1Public Encoding GetEncoding (StringCharacterSet)2{3Switch(CharacterSet)4{5case gb2312 ": return encoding.getencoding (" gb2312 " 6 case  utf-8 ": return Encoding.utf8; 7 default: return8 }9}     
View Code
  PublicString HttpGet (StringURL) {String responsestr =""; HttpWebRequest req = httpwebrequest.create (URL)AsHttpWebRequest; Req. Accept ="*/*"; Req. Method ="GET"; Req. UserAgent ="mozilla/5.0 (Windows NT 6.1; WOW64) applewebkit/537.1 (khtml, like Gecko) chrome/21.0.1180.89 safari/537.1";using (httpwebresponse response = req. GetResponse ()AsHttpWebResponse) {stream stream;if (response. Contentencoding.tolower (). Contains ("Gzip") {stream =NewGZipStream (response. GetResponseStream (), compressionmode.decompress); }Elseif (response. Contentencoding.tolower (). Contains ( "deflate" Span style= "color: #000000;" ) {stream = new Deflatestream (response. GetResponseStream (), compressionmode.decompress); } else Response. GetResponseStream (); } using (StreamReader reader = new StreamReader (stream, getencoding (response. CharacterSet)) {responsestr = reader. ReadToEnd (); Stream. Dispose (); }} return Responsestr;}      


Call HttpGet can get the source of the URL, get the source code, now with a sharp weapon htmlagility to parse the HTML, it does not matter, this is the artifact ah. The boss doesn't have to worry about my regular expressions any more.

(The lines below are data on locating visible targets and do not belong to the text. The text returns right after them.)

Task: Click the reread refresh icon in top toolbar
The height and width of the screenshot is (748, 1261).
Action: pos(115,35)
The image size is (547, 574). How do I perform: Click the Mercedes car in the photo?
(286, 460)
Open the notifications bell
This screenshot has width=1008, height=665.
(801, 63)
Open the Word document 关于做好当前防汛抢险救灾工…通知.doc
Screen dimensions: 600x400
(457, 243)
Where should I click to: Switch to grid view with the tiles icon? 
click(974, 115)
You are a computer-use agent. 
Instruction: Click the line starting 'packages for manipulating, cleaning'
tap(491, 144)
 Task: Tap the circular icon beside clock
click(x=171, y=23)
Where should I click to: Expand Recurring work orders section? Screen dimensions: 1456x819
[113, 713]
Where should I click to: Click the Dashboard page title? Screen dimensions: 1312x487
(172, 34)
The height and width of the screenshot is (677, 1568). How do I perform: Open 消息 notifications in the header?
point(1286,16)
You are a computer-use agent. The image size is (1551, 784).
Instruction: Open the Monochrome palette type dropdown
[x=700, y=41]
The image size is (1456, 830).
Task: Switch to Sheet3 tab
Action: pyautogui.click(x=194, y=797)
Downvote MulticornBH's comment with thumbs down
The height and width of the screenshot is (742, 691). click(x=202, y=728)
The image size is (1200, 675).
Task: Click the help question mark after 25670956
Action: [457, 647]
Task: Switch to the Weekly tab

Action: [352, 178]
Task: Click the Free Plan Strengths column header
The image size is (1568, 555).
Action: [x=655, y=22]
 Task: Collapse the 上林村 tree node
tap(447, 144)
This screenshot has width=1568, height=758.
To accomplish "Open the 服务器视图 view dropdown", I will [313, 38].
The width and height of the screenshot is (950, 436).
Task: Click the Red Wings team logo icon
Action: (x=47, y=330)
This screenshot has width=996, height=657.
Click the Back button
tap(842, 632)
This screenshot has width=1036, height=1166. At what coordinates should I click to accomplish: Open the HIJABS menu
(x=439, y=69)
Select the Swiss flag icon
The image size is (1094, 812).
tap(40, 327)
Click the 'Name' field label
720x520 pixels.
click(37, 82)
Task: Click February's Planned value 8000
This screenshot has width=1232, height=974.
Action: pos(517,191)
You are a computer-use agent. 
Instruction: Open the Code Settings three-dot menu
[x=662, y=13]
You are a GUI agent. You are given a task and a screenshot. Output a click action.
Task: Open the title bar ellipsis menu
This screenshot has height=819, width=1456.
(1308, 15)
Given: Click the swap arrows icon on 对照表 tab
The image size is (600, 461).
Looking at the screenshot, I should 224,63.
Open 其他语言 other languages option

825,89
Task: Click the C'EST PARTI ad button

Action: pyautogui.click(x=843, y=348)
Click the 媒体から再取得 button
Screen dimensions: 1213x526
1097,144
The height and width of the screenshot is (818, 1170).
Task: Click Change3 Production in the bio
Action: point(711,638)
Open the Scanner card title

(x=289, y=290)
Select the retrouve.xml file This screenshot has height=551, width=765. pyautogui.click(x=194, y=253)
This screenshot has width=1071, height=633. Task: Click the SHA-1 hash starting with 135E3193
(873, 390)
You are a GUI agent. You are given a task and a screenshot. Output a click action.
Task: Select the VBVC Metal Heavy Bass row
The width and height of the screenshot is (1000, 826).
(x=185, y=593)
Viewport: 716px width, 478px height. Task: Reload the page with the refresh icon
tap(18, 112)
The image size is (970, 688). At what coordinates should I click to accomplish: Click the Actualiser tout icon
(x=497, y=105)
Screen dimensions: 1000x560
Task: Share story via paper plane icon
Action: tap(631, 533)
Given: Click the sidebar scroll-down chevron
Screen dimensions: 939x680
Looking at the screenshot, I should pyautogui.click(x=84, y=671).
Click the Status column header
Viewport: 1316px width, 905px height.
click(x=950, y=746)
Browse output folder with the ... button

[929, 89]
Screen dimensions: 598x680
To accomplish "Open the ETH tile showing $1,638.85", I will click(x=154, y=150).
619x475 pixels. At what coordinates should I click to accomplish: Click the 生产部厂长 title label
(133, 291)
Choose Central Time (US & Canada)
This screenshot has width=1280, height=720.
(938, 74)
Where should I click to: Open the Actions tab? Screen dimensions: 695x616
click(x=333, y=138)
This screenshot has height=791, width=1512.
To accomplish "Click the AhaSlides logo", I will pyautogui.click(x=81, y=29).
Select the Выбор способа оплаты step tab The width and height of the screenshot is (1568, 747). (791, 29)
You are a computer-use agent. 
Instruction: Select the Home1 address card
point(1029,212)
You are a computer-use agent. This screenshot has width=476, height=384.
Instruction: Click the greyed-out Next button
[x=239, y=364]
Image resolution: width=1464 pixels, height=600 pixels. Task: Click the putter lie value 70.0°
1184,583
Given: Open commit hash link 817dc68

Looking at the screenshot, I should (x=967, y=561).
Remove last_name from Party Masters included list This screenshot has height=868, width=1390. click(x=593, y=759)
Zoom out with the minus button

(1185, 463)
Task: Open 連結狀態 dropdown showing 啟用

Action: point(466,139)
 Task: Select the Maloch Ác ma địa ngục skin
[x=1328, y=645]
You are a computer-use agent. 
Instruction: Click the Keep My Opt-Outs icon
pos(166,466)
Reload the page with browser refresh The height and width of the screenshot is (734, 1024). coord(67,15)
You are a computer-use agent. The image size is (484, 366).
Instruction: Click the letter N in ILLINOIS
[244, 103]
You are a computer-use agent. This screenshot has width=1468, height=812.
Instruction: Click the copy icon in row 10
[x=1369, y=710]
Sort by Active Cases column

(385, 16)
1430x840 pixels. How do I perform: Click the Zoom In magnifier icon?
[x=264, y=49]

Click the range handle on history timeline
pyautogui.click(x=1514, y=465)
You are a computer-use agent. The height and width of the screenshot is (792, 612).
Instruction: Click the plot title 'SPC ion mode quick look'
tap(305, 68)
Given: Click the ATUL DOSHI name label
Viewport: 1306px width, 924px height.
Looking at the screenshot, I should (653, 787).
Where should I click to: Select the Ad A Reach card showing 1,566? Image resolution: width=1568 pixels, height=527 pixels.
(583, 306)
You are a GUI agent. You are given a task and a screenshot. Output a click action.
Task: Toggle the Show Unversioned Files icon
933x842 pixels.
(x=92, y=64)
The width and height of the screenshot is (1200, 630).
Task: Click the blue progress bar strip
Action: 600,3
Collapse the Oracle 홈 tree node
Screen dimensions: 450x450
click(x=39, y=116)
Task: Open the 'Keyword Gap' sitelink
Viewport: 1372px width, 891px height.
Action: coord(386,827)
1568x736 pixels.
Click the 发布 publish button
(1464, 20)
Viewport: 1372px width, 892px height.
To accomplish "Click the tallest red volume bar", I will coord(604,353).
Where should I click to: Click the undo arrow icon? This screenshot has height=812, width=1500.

As for the use of this artifact, the garden article a lot, writing is also very detailed, here is not redundant.

Here is a list of the articles that crawl the Garden home page:

 String html = HttpGet ("http://www.cnblogs.com/"); HTMLDocument doc =NewHTMLDocument (); Doc. loadhtml (HTML);//Get a list of articlesvar artlist = doc. Documentnode.selectnodes ("div[@class = ' Post_item ')");foreach (var item in< Span style= "color: #000000;" > Artlist) {HTMLDocument ADOc = new HTMLDocument (); ADOc. Loadhtml (item. InnerHtml); var html_a = ADOc. Documentnode.selectsinglenode ( "//a[@class = ' Titlelnk '] "); Response.Write (string. Format ( " ", Html_a.innertext,html_a.attributes[" href "". Value)); } 

Run results

Finish the call.

Contact Us

The content source of this page is from Internet, which doesn't represent Alibaba Cloud's opinion; products and services mentioned on that page don't have any relationship with Alibaba Cloud. If the content of the page makes you feel confusing, please write us an email, we will handle the problem within 5 days after receiving your email.

If you find any instances of plagiarism from the community, please send an email to: info-contact@alibabacloud.com and provide relevant evidence. A staff member will contact you within 5 working days.

A Free Trial That Lets You Build Big!

Start building with 50+ products and up to 12 months usage for Elastic Compute Service

  • Sales Support

    1 on 1 presale consultation

  • After-Sales Support

    24/7 Technical Support 6 Free Tickets per Quarter Faster Response

  • Alibaba Cloud offers highly flexible support services tailored to meet your exact needs.